Chelsea Flower Show: A Lessons Learned Review
To complete all the floriferous and designer gorgeousness I've shown you over the past few days, here's a few snippets and lessons learned I must tell you now before I forget them. That way you and and I are guaranteed a tippity top time when we next go to Chelsea...I must cross entire continents to go and hear Roy Lancaster - thanks for the tip James, but sadly I was too late.
Gnomes and all sorts aren't hidden on just Jekka McVicar's stand, lots of the nurseries do it. I'm now imagining they all have a subversive competition every showtime to see who can outwit the RHS by hiding the largest and most tasteless object on their stand and not get caught. Shall we play a game next time and see what we can find?
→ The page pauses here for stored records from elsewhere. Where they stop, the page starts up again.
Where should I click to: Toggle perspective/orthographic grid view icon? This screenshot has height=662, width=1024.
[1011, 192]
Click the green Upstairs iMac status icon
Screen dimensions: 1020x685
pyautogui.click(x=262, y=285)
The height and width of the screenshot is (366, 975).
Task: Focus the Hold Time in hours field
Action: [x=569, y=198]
It's great to go with someone to compare notes. It's even better when that person produces a packet of biscuits at just the right moment.
Lots of ordinary mortals like me go to Chelsea and if you wear your usual comfortable gear, you can nip in and see everything ahead of all the posh ladies in frocks tottering along.
No matter how hard you plan and try, you will still miss seeing something. For instance, how on earth did I manage to miss the Auricula theatre in the Great Pavilion?
Most of the TV gardening personalities are surprisingly small. Bear that in mind when you step back after taking a photograph like the one above, else you may flatten one of them like I almost did with Bunny Guinness in Sloane Square.
If you want to play Chelsea Celebrity Bingo follow the TV cameras: if you want to see the exhibits in more comfortable surroundings, do the opposite.
The people are the show's real highlights - so arrange to meet up with as many blogging buddies as possible and don't be shy about talking to any of the designers or exhibitors. The nursery owners are much more relaxed and chatty at Chelsea as they're not being pestered by people wanting to buy plants and asking how to look after them.
The RHS may have banned gnomes, but it doesn't mean bad taste can't be found at Chelsea. Each to his own I suppose and watch out for a prime example for this week's ABC Wednesday.
Buying a programme pre-Chelsea can be very useful if you know you're going to be pushed for time and/or it's your first visit. However, if you're sharing it with your friend(s), do make sure you photocopy enough copies of the maps beforehand. You will lose them (your friends that is) at some point and the Great Pavilion in particular can be most disorientating without a map.
If you are early for the show and you retire to a bench in the temporary car park over the road, DO NOT pick up the folder that looks like it's abandoned there, UNLESS you want a lot of attention from the security guard wondering why you're so interested in his security procedures.
The TV coverage is great, but there's nothing like being there for real.
Pretentious? Yes. Overblown? Sometimes. But here's the thing: when I watch Chelsea on the telly, I get so dissatisfied with my garden and want to rip it out completely and start again. I've come back from the show full of enthusiasm and completely energised. Chelsea has something for everyone, even me. It's up to you to go and find it for yourselves.